### Stated exercise 1
List every real person, meaning the actors and filmmakers but not the fictional characters, that the movie review below names.
### Stated exercise 2
Transcribe the portion of the movie review below starting with "Although Craven’s self-referential" and going on through "aren’t convincing enough.".

### Source text
In the last scene of the ninth Friday the 13th instalment, Jason Goes to Hell: The Final Friday, the famed goalie mask of recently destroyed Jason Vorhees is pictured resting serenely on a leaf-strewn forest floor. Just before the scene fades to black, the unmistakable blade-fingered glove of Freddy Krueger thrusts up from the ground and pulls the mask down into the earth. You’d figure from that wee shock that the two horror icons might be matched up next in a film called Friday the 13th, Part 10 Meets A Nightmare on Elm Street, Part 7: Somebody’s Gonna Get It.

No such luck, boys and ghoulies. In the latest Krueger flick, his toughest opponents are a six-year-old boy (Kindergarten Cop‘s Miko Hughes) and his mother (Heather Langenkamp), the same distressed damsel he already got the better of in the feverish and genuinely frightening 1984 original.

Wes Craven’s new reality-based movie-within-a-movie sees Langenkamp, as herself, being terrorized by a Krueger-like phone caller. (She was supposedly stalked in real life by an obsessed fan of her TV series, Just the Ten of Us.) At the same time, Craven (who also plays himself) is working on a new Nightmare on Elm Street screenplay, one that is developing from his own dreams (as he claims happened with the script in real life). It seems the spirit of Freddy Krueger has moved beyond the screen and is no longer under the filmmaker’s control. To exorcise this demon once and for all (yeah, right), Langenkamp must face it in the real world.

Although Craven’s self-referential take on the Krueger myth is kinda clever, its end product is highly derivative, not very scary, and short on laughs: a female victim’s blood-soaked body is dragged across a ceiling, just like in the first film; the little kid gets to talk evil and spew goo, just like Linda Blair in The Exorcist. The only really jump-inducing bit is a direct rip-off from the first Nightmare film, when Freddy’s slimy tongue pokes out at Langenkamp from a phone receiver.

Unlike previous effects-filled and action-packed Elm Street entries–particularly parts 3 and 5–Craven’s New Nightmare is a lot of talk, as the actual moviemakers eat up screen time explaining why the film should be made in the first place. They just aren’t convincing enough.

### Dataset records
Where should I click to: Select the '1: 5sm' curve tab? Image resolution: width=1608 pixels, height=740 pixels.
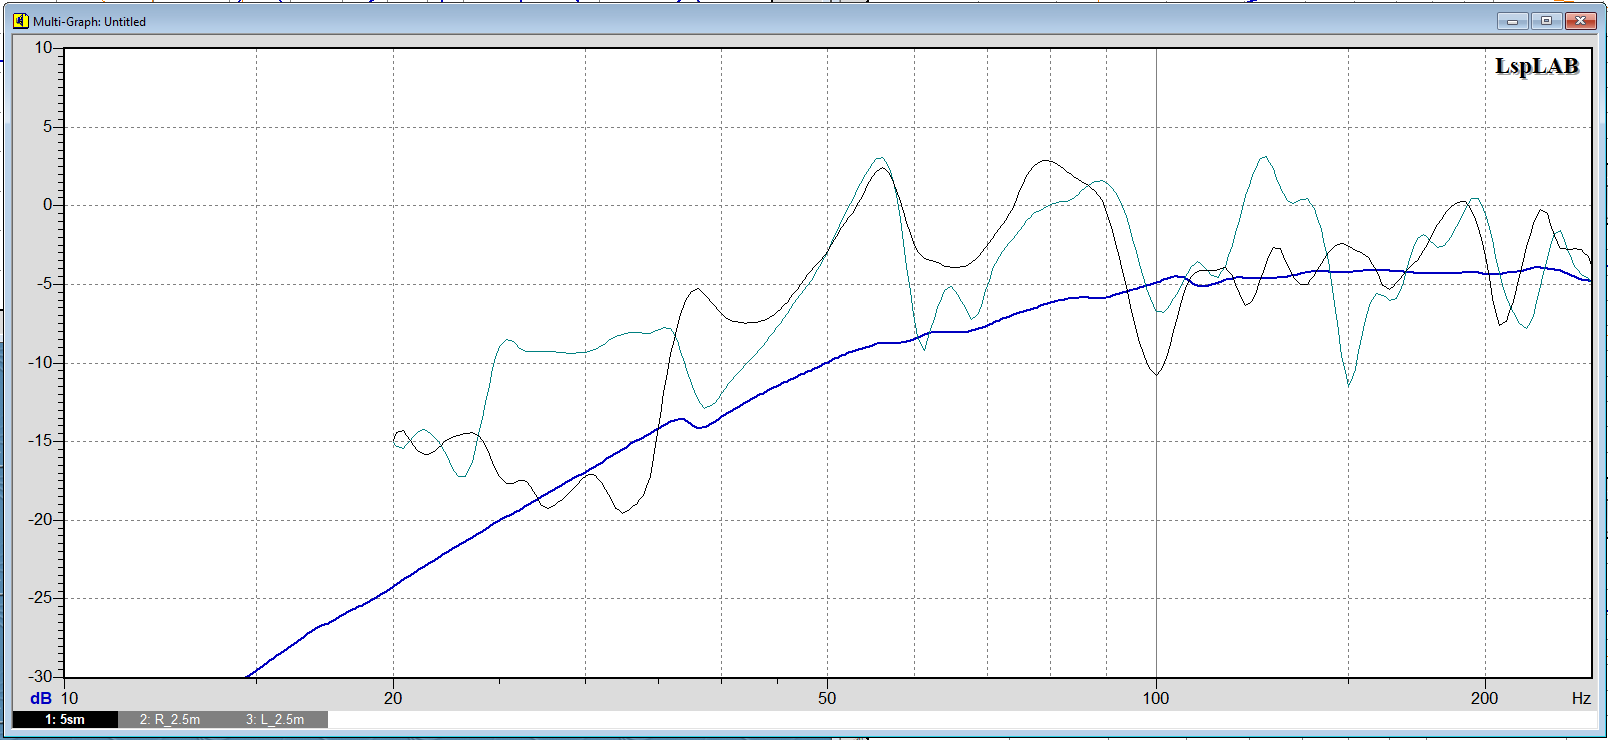coord(65,719)
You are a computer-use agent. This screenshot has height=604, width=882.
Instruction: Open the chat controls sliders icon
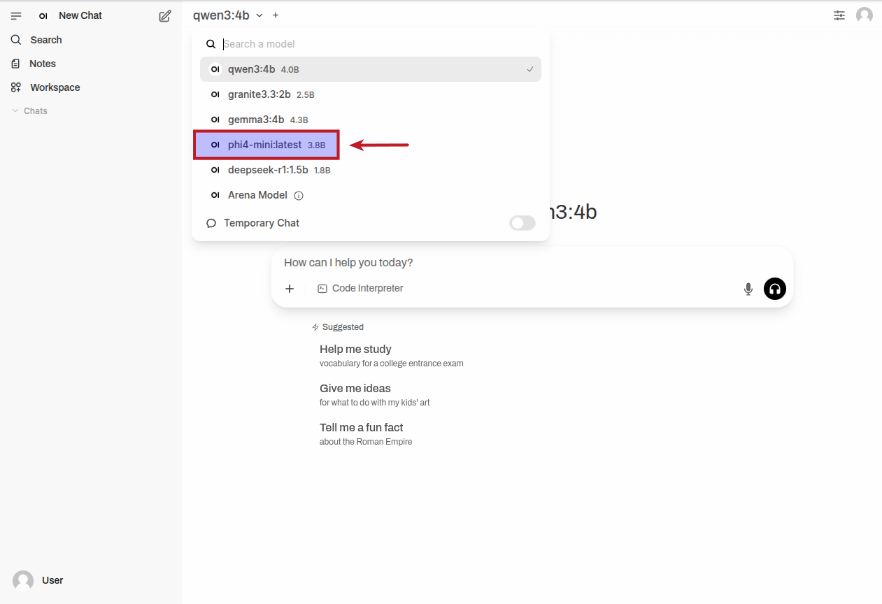pos(839,15)
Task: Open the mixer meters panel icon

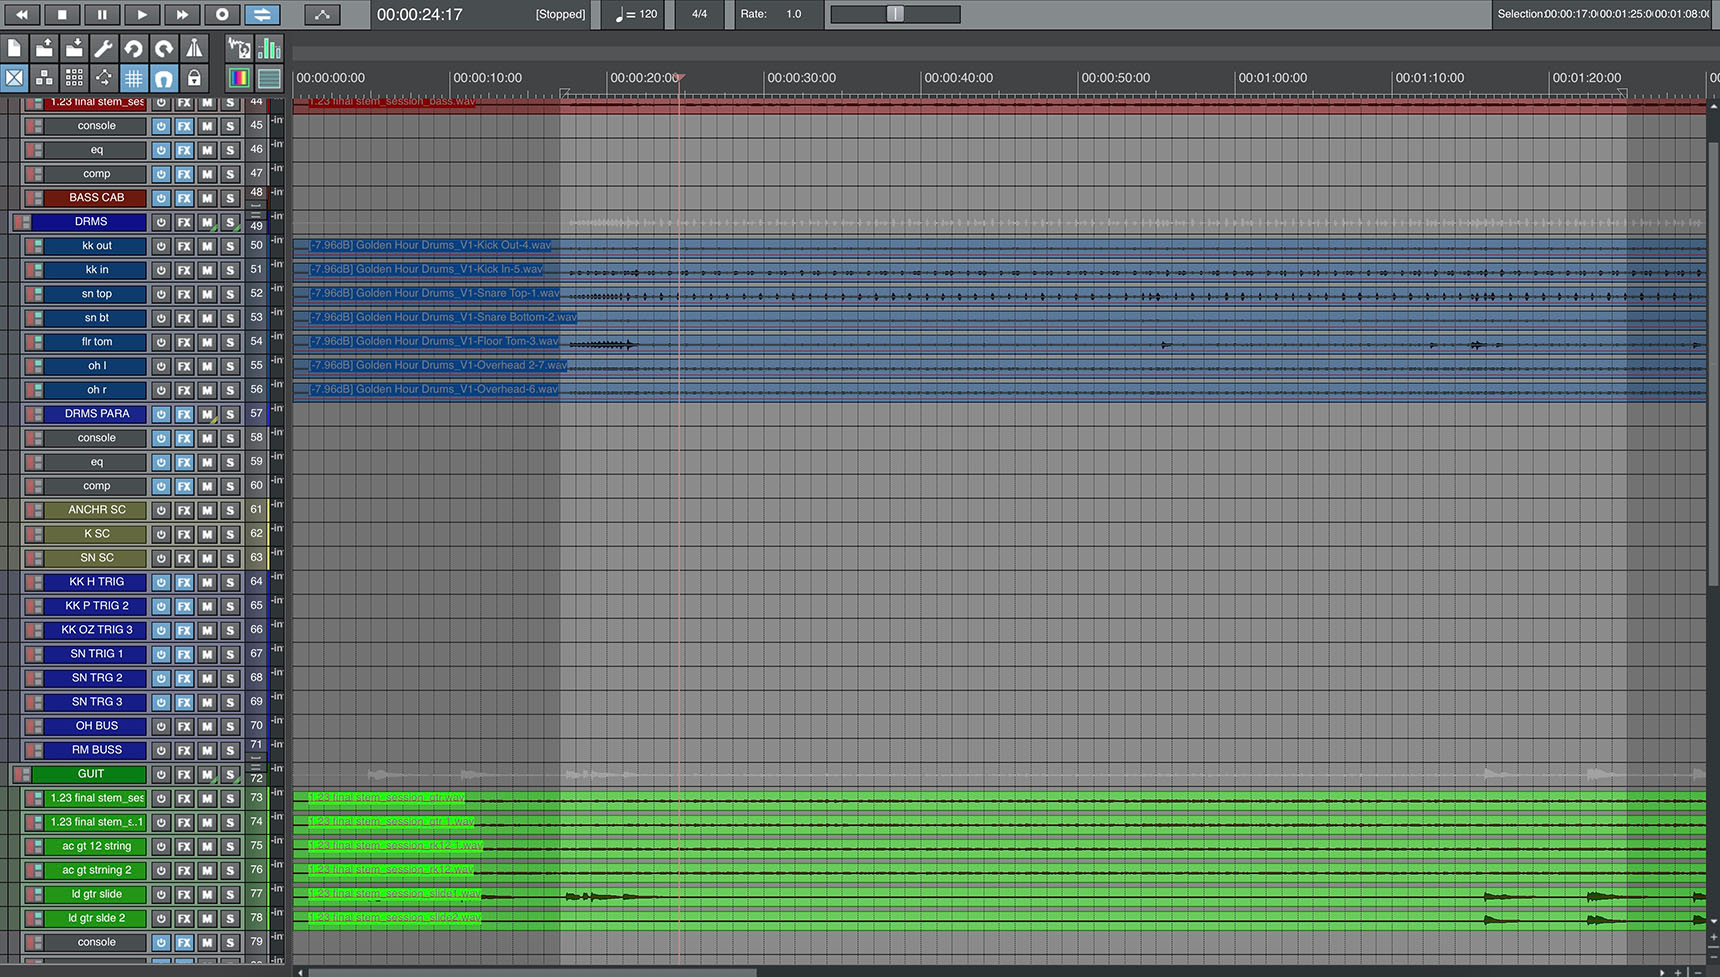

### Correct response 1
Miko Hughes, Heather Langenkamp, Wes Craven, Linda Blair

### Correct response 2
Although Craven’s self-referential take on the Krueger myth is kinda clever, its end product is highly derivative, not very scary, and short on laughs: a female victim’s blood-soaked body is dragged across a ceiling, just like in the first film; the little kid gets to talk evil and spew goo, just like Linda Blair in The Exorcist. The only really jump-inducing bit is a direct rip-off from the first Nightmare film, when Freddy’s slimy tongue pokes out at Langenkamp from a phone receiver.

Unlike previous effects-filled and action-packed Elm Street entries–particularly parts 3 and 5–Craven’s New Nightmare is a lot of talk, as the actual moviemakers eat up screen time explaining why the film should be made in the first place. They just aren’t convincing enough.